Data excerpts:
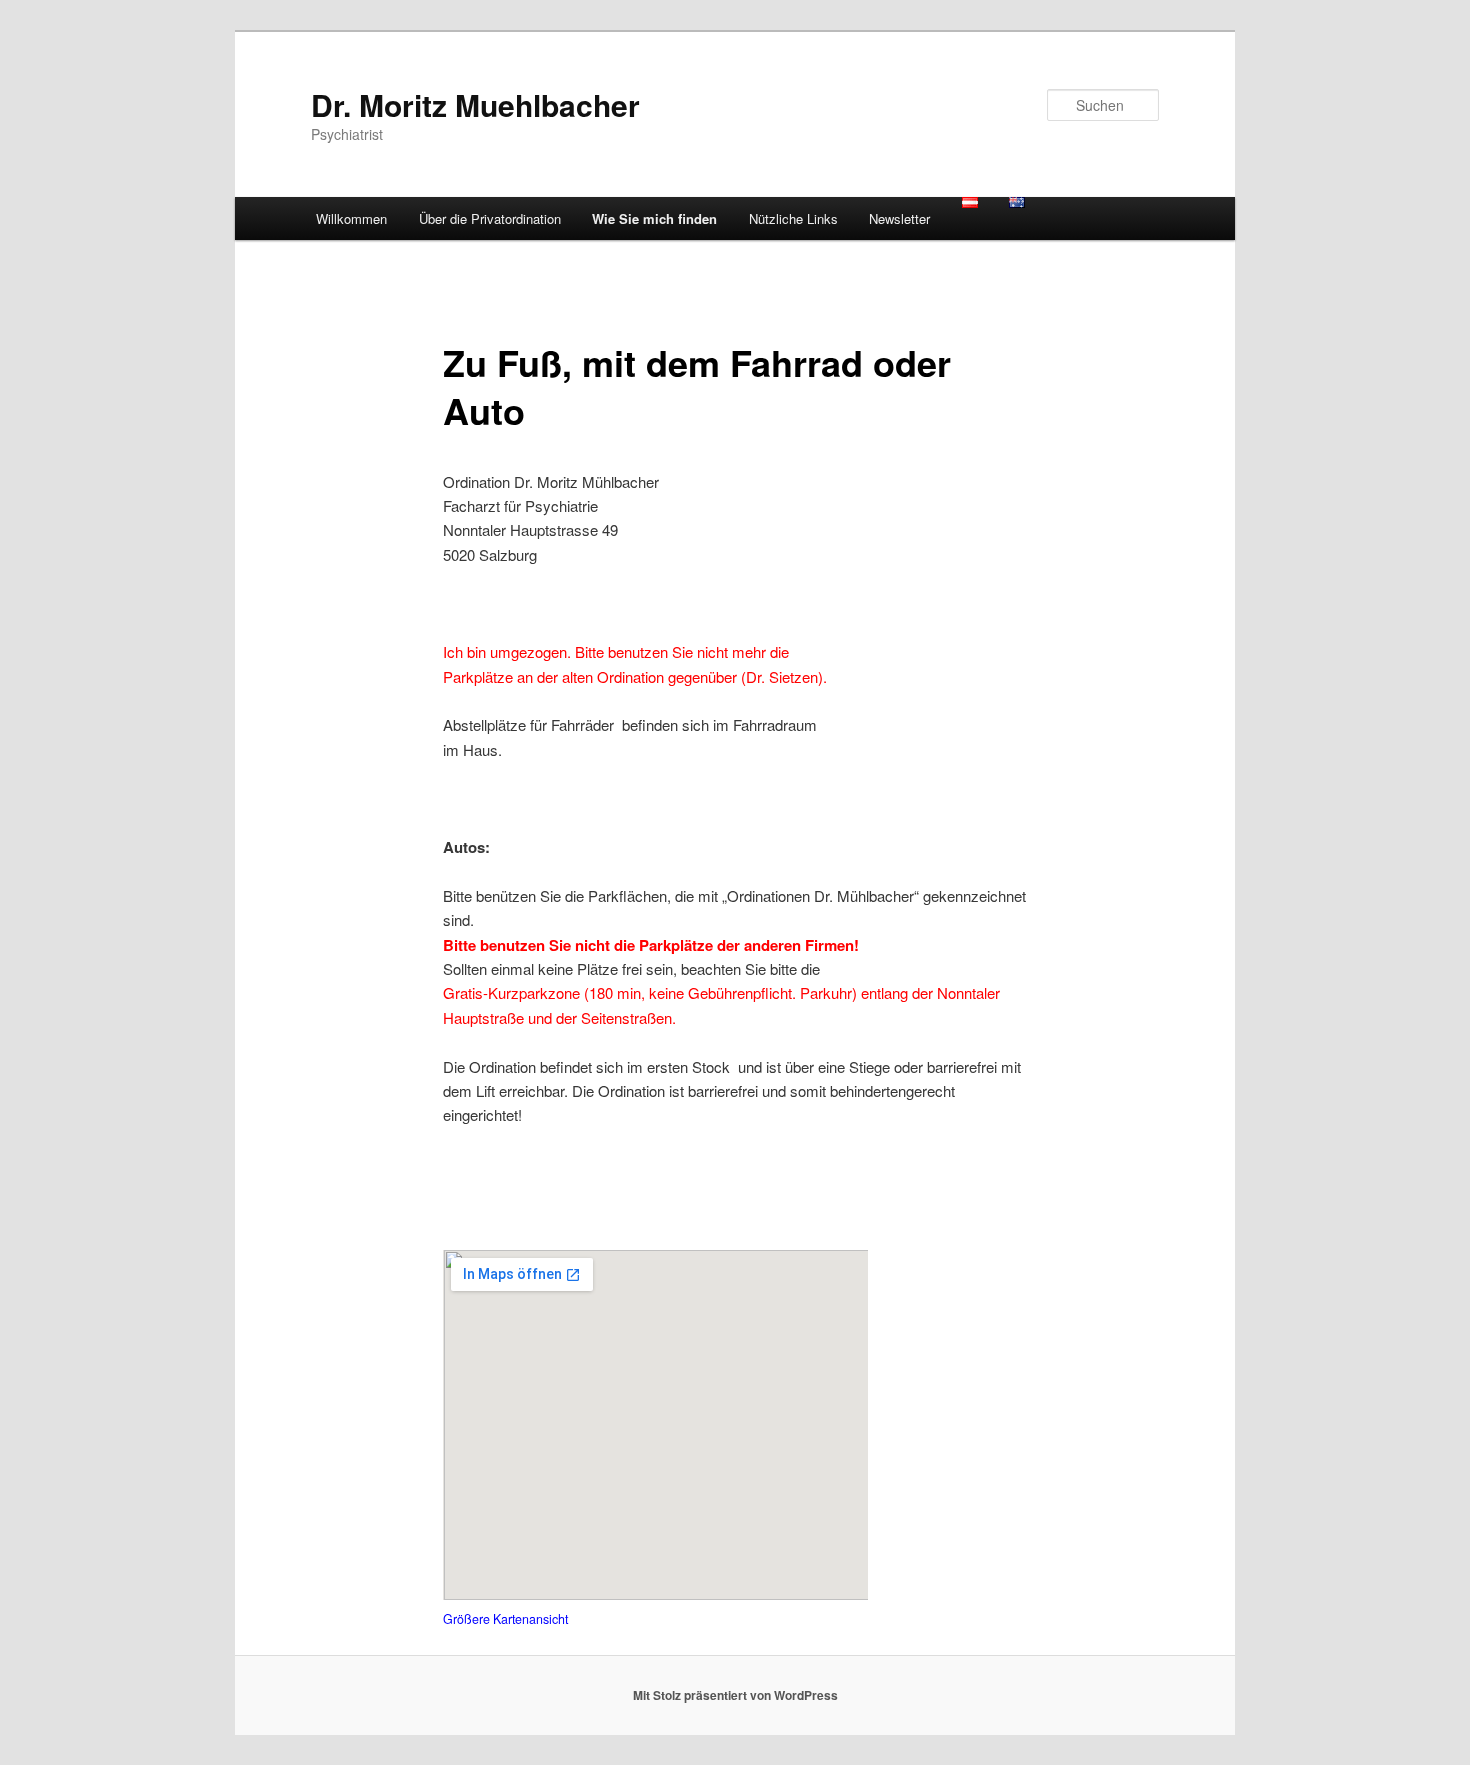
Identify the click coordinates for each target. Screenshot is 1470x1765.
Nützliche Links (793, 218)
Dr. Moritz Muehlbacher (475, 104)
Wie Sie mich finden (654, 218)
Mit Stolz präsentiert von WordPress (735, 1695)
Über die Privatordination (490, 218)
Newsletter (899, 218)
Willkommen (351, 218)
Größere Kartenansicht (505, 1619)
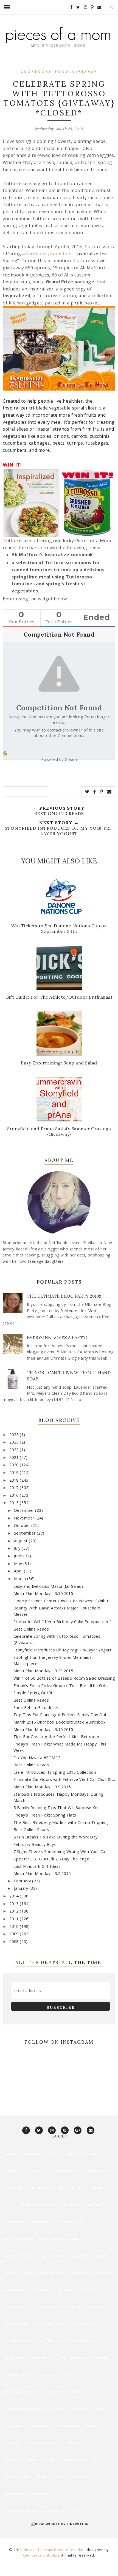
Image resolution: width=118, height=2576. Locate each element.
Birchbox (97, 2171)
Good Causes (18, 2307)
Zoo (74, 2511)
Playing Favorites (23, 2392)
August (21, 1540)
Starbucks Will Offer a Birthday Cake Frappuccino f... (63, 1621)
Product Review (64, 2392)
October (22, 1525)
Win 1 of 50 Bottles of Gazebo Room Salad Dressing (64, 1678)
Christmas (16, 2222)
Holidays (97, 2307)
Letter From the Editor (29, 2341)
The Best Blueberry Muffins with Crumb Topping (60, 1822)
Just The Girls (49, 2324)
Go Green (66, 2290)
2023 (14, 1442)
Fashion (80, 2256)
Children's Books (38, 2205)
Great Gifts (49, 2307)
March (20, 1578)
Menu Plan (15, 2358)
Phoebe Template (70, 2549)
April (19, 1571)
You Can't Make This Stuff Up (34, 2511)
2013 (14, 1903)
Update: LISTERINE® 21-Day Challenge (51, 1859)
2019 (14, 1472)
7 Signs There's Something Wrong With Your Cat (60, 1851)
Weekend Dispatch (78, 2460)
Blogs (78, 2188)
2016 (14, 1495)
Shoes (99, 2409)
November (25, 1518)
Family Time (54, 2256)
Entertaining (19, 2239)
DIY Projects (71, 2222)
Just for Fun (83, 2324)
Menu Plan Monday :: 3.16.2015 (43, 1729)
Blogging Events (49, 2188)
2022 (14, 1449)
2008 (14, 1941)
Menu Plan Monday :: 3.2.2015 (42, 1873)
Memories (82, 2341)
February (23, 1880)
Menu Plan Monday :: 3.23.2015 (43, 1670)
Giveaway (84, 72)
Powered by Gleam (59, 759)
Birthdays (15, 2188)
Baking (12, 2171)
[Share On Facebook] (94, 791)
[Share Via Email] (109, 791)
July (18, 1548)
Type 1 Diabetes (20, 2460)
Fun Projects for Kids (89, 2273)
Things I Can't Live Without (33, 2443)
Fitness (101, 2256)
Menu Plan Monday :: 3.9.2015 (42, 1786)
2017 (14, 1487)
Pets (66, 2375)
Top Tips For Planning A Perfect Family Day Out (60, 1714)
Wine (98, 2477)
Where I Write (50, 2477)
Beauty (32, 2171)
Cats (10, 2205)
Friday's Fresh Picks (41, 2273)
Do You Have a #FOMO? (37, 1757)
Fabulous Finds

→ What you should do
A faithful copy of all the data above is required, printed exactly and with no pictures.

→ Problem solution
Identify the click coordinates for each target. Screenshot is 1470x1765.
Nützliche Links (793, 218)
Dr. Moritz Muehlbacher (475, 104)
Wie Sie mich finden (654, 218)
Mit Stolz präsentiert von WordPress (735, 1695)
Über die Privatordination (490, 218)
Newsletter (899, 218)
Willkommen (351, 218)
Größere Kartenansicht (505, 1619)
Image resolution: width=118, height=2576. Locate each element.
Birchbox (97, 2171)
Good Causes (18, 2307)
Zoo (74, 2511)
Playing Favorites (23, 2392)
August (21, 1540)
Starbucks Will Offer a Birthday Cake Frappuccino f... (63, 1621)
Product Review (64, 2392)
October (22, 1525)
Win 1 of 50 Bottles of Gazebo Room Salad Dressing (64, 1678)
Christmas (16, 2222)
Holidays (97, 2307)
Letter From the Editor (29, 2341)
The Best Blueberry Muffins with Crumb Topping (60, 1822)
Just The Girls (49, 2324)
Go Green (66, 2290)
2023 (14, 1442)
Fashion (80, 2256)
Children's Books (38, 2205)
Great Gifts (49, 2307)
March (20, 1578)
Menu Plan (15, 2358)
Phoebe Template (70, 2549)
April (19, 1571)
You Can't Make This Stuff Up (34, 2511)
2013 (14, 1903)
Update: LISTERINE® 21-Day Challenge (51, 1859)
2019 (14, 1472)
7 Signs There's Something Wrong With Your Cat (60, 1851)
Weekend Dispatch (78, 2460)
Blogs (78, 2188)
2016 (14, 1495)
Shoes (99, 2409)
November (25, 1518)
Family Time (54, 2256)
Entertaining (19, 2239)
DIY Projects (71, 2222)
Just for Fun (83, 2324)
Menu Plan Monday :: 3.16.2015 (43, 1729)
Blogging Events (49, 2188)
2022 (14, 1449)
2008 (14, 1941)
Menu Plan Monday :: 3.2.2015 (42, 1873)
Memories (82, 2341)
February (23, 1880)
Menu Plan Monday :: 3.23.2015 (43, 1670)
Giveaway (84, 72)
Powered by Gleam (59, 759)
Birthdays (15, 2188)
Baking (12, 2171)
[Share On Facebook] (94, 791)
[Share Via Email] (109, 791)
July (18, 1548)
Type 1 Diabetes (20, 2460)
Fun Projects for Kids (89, 2273)
Things I Can't Live Without (33, 2443)
Fitness (101, 2256)
Menu Plan Monday :: 3.9.2015 (42, 1786)
2017 (14, 1487)
Pets (66, 2375)
Top Tips For Planning A Perfect Family Day Out (60, 1714)
Wine (98, 2477)
Where I Write (50, 2477)
Beauty (32, 2171)
Cats (10, 2205)
Friday's Fresh Picks (41, 2273)
Do You Have a #FOMO? (37, 1757)
Fabulous Finds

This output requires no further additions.